Rocca die Tasche getragen hatte, war er dieses Jahr der ständige Begleiter von Sieger Rick Gibson (unten). Er werde seinem Caddie sicher etwas vom Siegercheck abgeben, sagte der Kanadier kurz nach seinem ersten Erfolg bei den Senioren. Wie viel es sein werde, könne er aber noch nicht sagen. Anesini erfreute sich am grossartigen Erlebnis mit dem äusserst ruhigen und angenehmen Profi. Als «Sachpreis» erhielt er noch vor der Siegerehrung die Flagge des 18. Lochs. Bevor Gibson seine Unterschrift auf die Fahne setzen konnte, musste Anesini aber warten, bis alle Wünsche der zahlreichen Fotografen und des TV-Senders Sky erfüllt waren.

«Wir haben kaum zehn Sätze auf der Runde gesprochen», erzählte der strahlende Caddie nach dem Turnier, aber es sei eindrücklich gewesen, wie ruhig und konzentriert der Kanadier die ganze Zeit gespielt habe. Anesini sei selber Mitglied in Bad Ragaz und sein Einsatz als Caddie solle vor allem dem Club helfen, erläuterte er seine Beweggründe.

Neben den vielen Helfern des gastgebenden Clubs waren bei den total 72 Profis teilweise auch «alte Hasen» an den Taschen. Der auffallendste war Mark young (unten): Der Engländer begleitet schon seit zehn Jahren den Profi George Ryall und tut dies immer im Hemd und mit einer stilvollen Krawatte. «Klar ist es heiss, aber das gehört für mich einfach dazu», erklärte er. Dabei ist er eigentlich vor allem der Physiotherapeut von Ryall und «hasst Golf», wie er lachend anfügte. Ganz anders Paul burkhard (unten): Der Gründer von MidAmateure.ch ist ein «Golfverrückter». Am Donnerstag organisierte er eines «seiner» Turniere im Schloss Goldenberg und von Freitag bis Sonntag war er Caddie von Santiago Luna. Der Spanier war voller Lob für Burkhard: «Fantástico» sei Burkhard gewesen und er hoffe sehr, dass er nächstes Jahr wieder auf seine Dienste zählen könne. Für Burkhard war es eine super Erfahrung – auch als sehr guter Amateur könne man sehr viel von den Cracks abschauen: «Sie schwingen so locker, einfach eindrücklich war es für mich.» Luna hatte zwar keinen Ball verloren, doch kaufte er sich im Proshop noch zwei Schachteln Pro V1. Allerdings nicht für sich, sondern als Dank an den Caddie. Trotzdem wunderte sich ein verschwitzter Burkhard, wieso das Bag von Luna «wohl noch zusätzliche Stahlplatten eingebaut hat».

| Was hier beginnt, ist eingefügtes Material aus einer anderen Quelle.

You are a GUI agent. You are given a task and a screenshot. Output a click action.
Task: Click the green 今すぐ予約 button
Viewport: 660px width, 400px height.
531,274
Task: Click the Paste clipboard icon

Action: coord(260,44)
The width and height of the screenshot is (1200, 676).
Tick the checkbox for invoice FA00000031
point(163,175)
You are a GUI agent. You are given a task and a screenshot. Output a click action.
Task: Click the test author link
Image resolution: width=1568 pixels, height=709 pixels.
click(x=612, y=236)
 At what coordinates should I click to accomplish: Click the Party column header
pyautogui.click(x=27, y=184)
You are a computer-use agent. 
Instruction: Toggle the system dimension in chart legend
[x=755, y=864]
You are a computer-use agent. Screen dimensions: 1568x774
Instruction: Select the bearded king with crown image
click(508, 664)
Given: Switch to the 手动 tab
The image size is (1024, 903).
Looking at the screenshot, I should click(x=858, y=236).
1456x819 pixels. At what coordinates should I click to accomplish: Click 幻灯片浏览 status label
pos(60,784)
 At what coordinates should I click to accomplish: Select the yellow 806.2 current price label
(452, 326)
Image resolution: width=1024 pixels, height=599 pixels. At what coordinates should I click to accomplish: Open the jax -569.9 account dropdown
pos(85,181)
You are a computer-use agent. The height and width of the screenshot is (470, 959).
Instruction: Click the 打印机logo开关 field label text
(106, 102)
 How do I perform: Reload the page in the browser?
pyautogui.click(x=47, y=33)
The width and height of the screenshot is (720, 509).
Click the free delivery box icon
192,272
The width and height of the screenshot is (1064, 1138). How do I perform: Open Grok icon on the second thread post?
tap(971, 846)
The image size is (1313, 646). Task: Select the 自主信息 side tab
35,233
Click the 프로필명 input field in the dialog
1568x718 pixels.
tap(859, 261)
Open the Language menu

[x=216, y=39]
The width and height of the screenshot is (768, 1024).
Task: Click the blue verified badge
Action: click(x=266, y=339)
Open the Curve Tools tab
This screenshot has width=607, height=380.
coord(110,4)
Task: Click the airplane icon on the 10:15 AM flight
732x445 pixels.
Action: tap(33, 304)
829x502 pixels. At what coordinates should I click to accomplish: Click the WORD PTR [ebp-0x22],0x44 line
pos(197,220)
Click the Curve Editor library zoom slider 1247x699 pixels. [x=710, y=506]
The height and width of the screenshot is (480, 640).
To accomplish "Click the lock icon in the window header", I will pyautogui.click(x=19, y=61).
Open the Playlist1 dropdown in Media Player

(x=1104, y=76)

Zumindest während dem Turnier konnte er es gemütlich nehmen und selber mal den Routiniers zuschauen: Head-Greenkeeper Marcel Siegfried (unten) beobachtete am Samstag den letzten Flight auf diversen Grüns. Durch den Wind am Freitag waren sie pfeilschnell geworden und die Tourverantwortlichen wünschten sich etwas weichere Greens. So wässerten die Leute von Sonderegger einige Greens. Mit 11,4 auf dem Stimpmeter waren die ondulierten Flächen immer noch anspruchsvoll genug.

So brauchten die meisten Profis deutlich mehr Putts, als ihnen lieb war. Das bedeutete auch Mehrarbeit für die vielen Marshals, die mit ihren Tafeln für Ruhe während dem Spiel sorgten. Er müsse wohl am Montag zum Rheumatologen, sagte beispielsweise Schimun Murk (unten). Statt einem Tennisarm habe er nun einen «Quiet please»-Arm, scherzte der ehemalige Kurdirektor von Lenzerheide, der jedes Jahr am Grossevent mithilft und stets für gute Laune sorgt. Wenn jemand im falschen Moment hustet, verteilt er beispielsweise statt einer Mahnung ein Hustenbonbon.